Acid Rain is rain mixed with harmful gases from the air that can damage plants and soil.

Think of it this way

When vinegar drips onto a chalk drawing, it eats away at the chalk. Rain mixed with gases from cars and factories works the same way. The acid rain falls onto soil and breaks it down. Plants growing in that soil start to weaken and die.

Explaining acid rain by grade level

Some rain has bad stuff in it from dirty air. When this rain falls on plants, it can hurt them. You can test this by watering plants with sour water. The plants that get sour water do not grow as well.

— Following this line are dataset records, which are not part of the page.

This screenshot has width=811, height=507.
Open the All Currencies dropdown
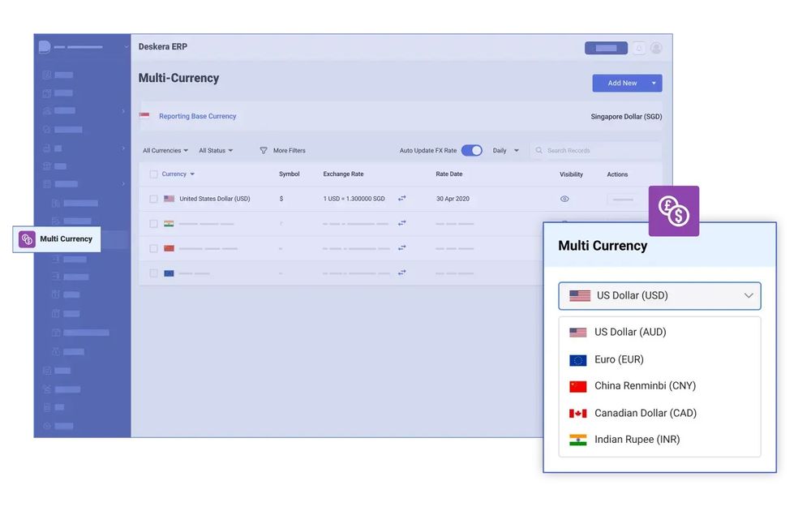tap(165, 150)
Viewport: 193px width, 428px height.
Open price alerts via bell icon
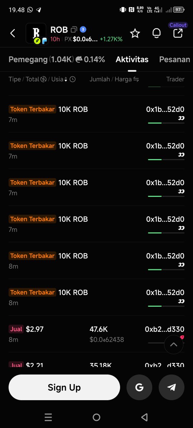click(x=156, y=34)
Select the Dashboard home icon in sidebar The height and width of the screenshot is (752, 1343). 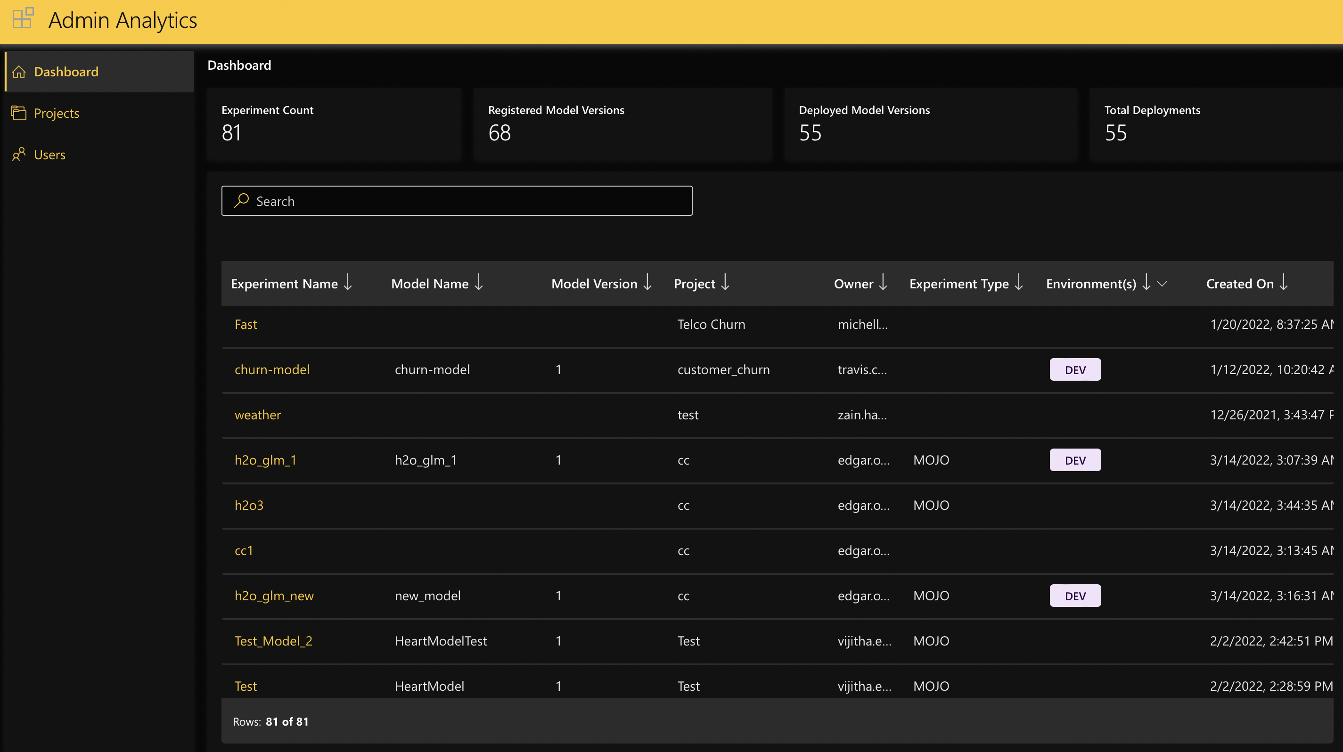coord(19,71)
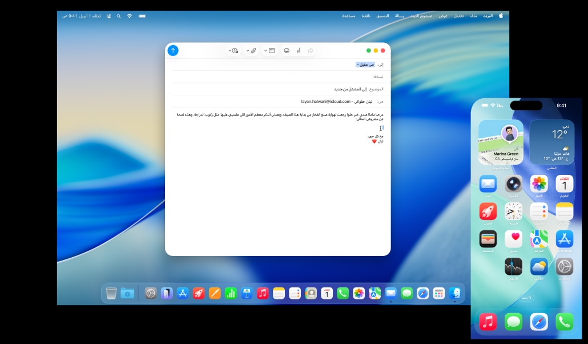The height and width of the screenshot is (344, 588).
Task: Expand the header fields dropdown in toolbar
Action: [265, 50]
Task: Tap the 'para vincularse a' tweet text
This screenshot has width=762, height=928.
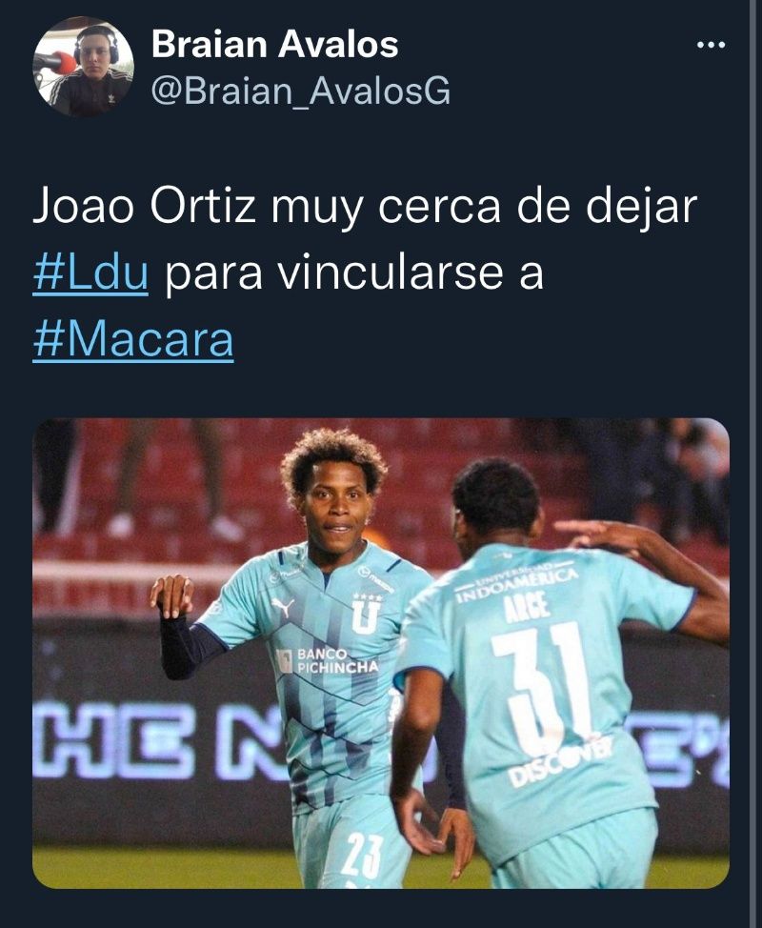Action: (353, 272)
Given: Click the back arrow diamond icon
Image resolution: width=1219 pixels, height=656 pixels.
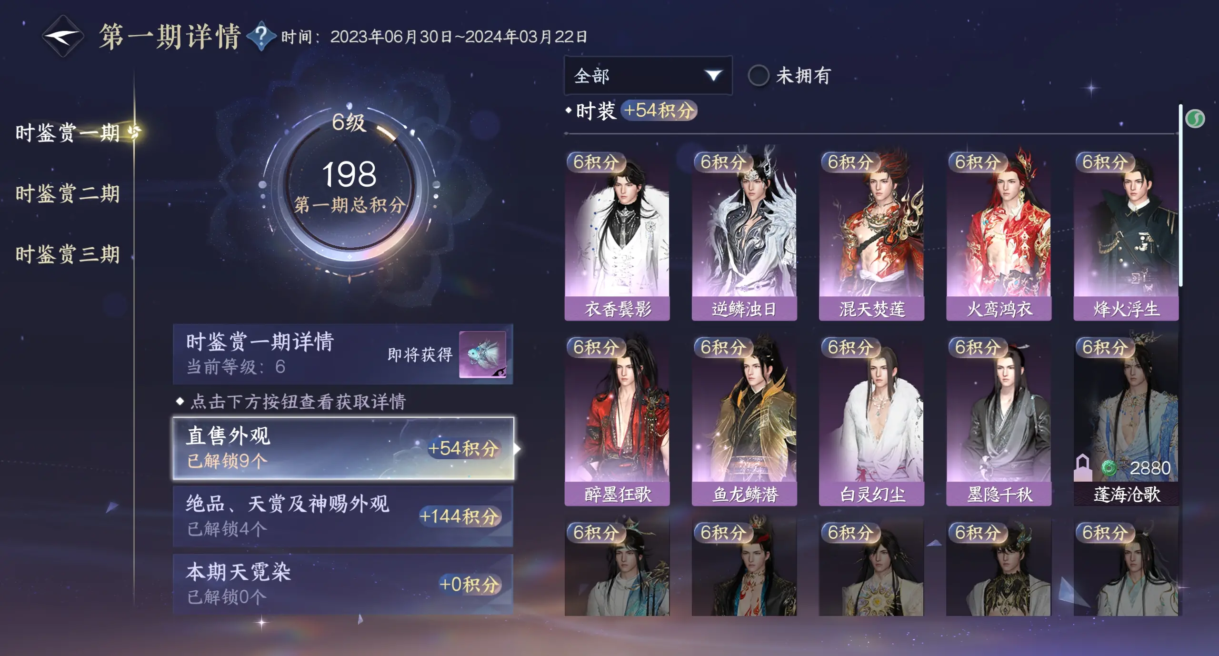Looking at the screenshot, I should (x=63, y=36).
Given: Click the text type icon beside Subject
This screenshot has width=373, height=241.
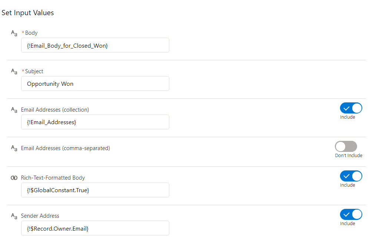Looking at the screenshot, I should click(x=14, y=71).
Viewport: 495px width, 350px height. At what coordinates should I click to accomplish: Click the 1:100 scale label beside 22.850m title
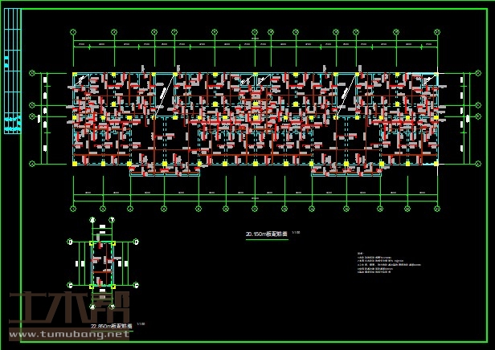[141, 324]
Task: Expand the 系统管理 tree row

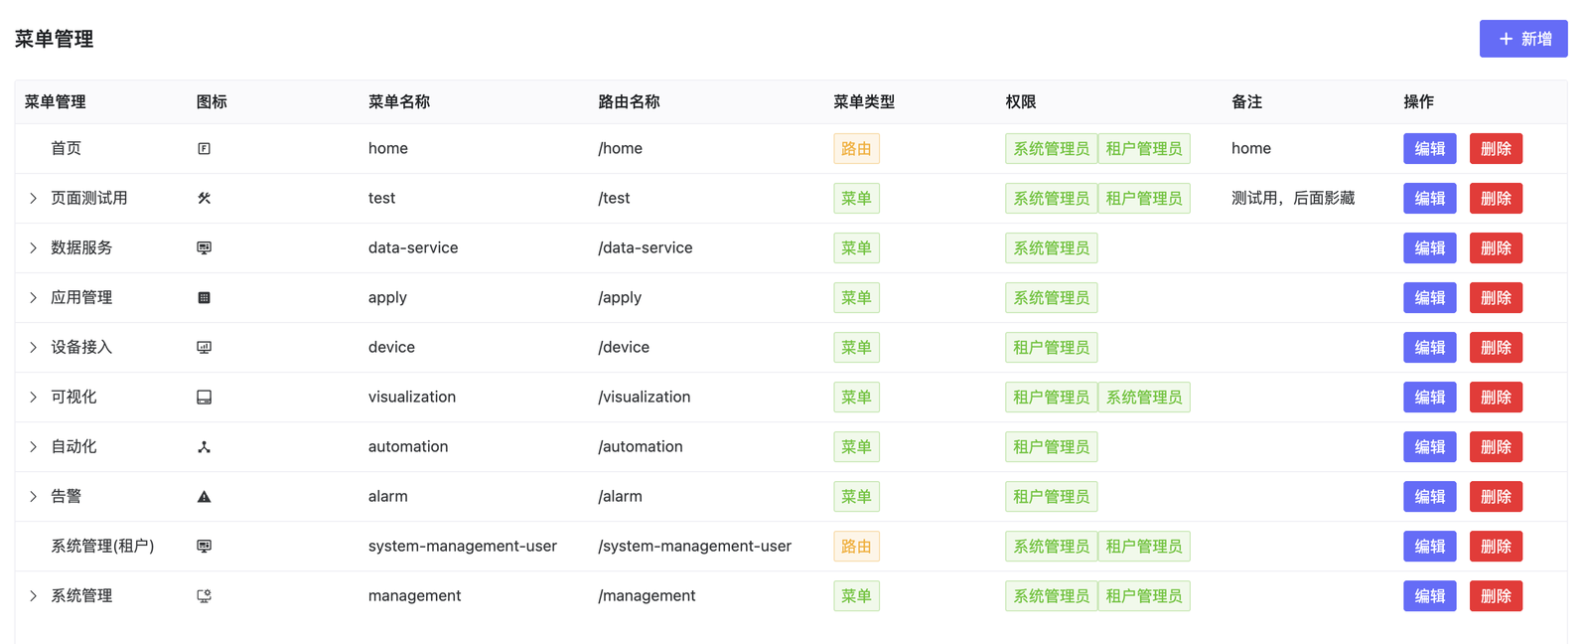Action: (x=33, y=596)
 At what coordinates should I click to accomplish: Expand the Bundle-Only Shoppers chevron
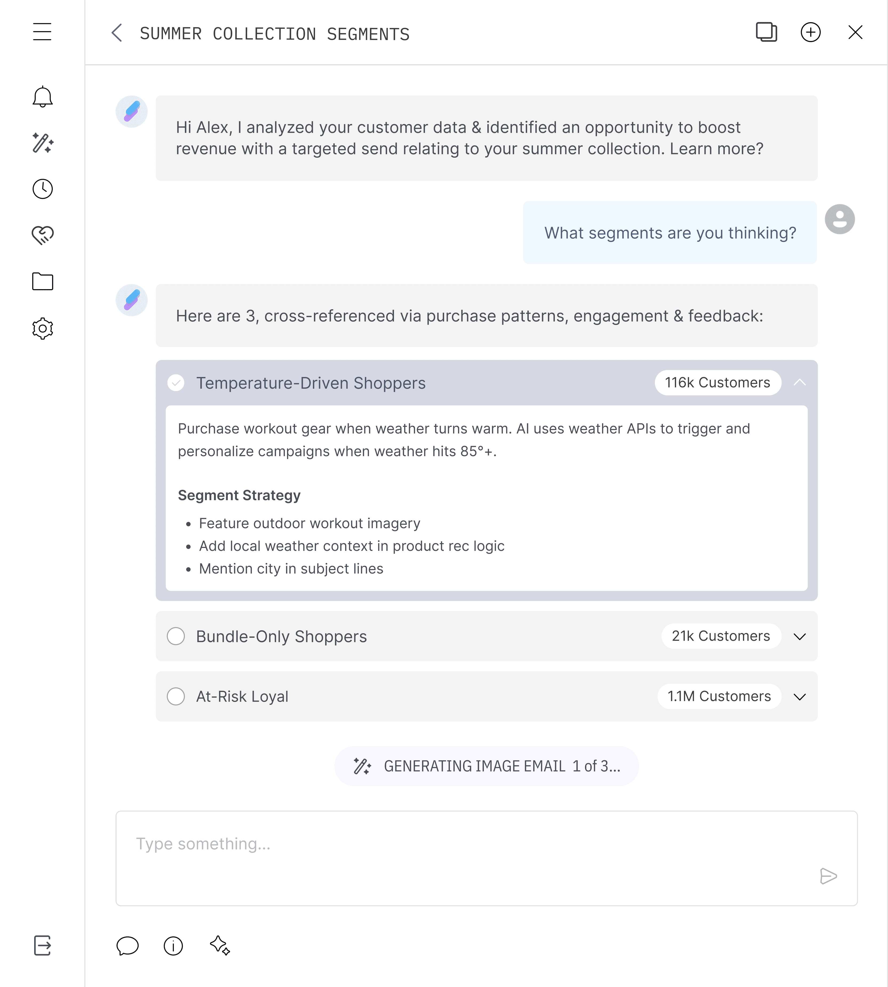point(799,636)
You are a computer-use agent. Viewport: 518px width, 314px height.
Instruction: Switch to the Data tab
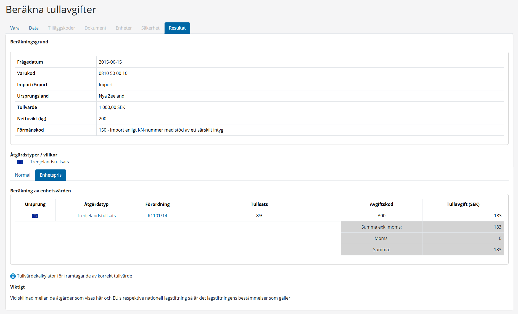34,28
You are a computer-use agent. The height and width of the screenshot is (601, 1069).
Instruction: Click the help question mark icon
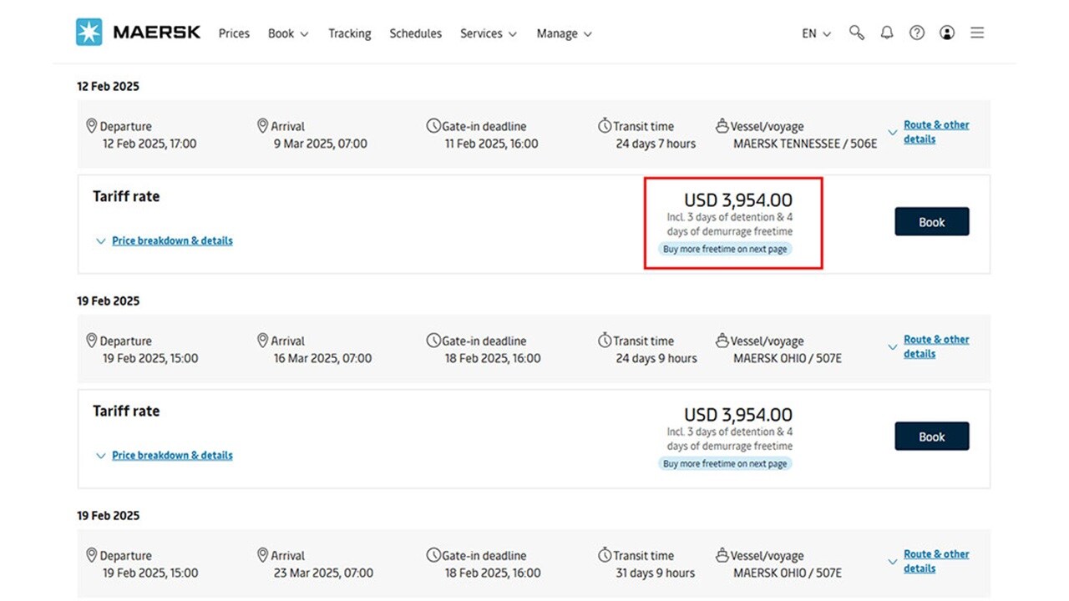(x=917, y=33)
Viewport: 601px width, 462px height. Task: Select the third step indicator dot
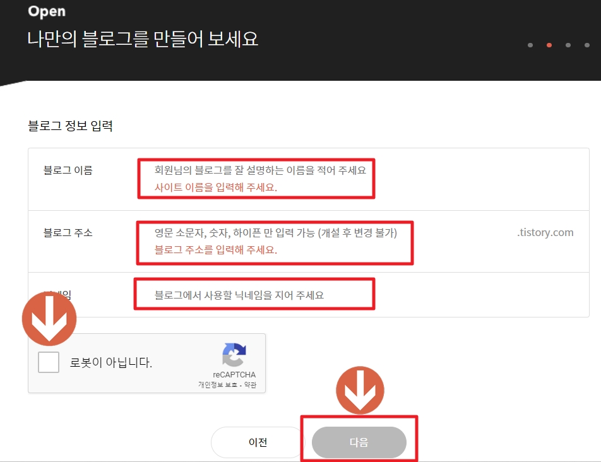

Projects that explore acid rain

Acid Rain and Carrot Seed Germination

Acid rain changes soil and water chemistry, which can stop seeds from growing. In this experiment, you test whether higher acid levels reduce carrot seed germination rates.

Hard
Calcium Oxalate as Marble Protection Against Acid

When harmful gases mix with rainfall, they form a weak acid that slowly eats away at stone. Marble buildings and sculptures are especially vulnerable — they lose mass over time as the acid dissolves the surface. This experiment tests whether a calcium oxalate coating can protect marble tiles from that damage. Three tiles each weigh 100 grams at the start. One gets no coating, one gets a commercial sealant, and the third gets a coat of oxalic acid that reacts with the marble to form calcium oxalate. All three soak in vinegar for five days while you track the weight each day. The uncoated tile loses the most mass. The calcium oxalate tile and the sealant tile both hold up much better, showing how a protective layer can slow the damage acid causes to stone surfaces.

Medium
Acid Rain and Sunflower Growth

How acidic does rain need to get before sunflower seeds stop growing entirely? To find out, you water five pots of sunflower seeds with water at pH levels ranging from pH 6 — close to normal rain — down to pH 2, which is very acidic. You measure the average height of three plants in each pot every two days for two weeks. At pH 6 and pH 5, plants grow normally. At pH 4, growth slows down sharply. At pH 3 and pH 2, the seeds never sprout at all. The results show a clear threshold: below a certain pH, the acid in the water shuts down germination completely.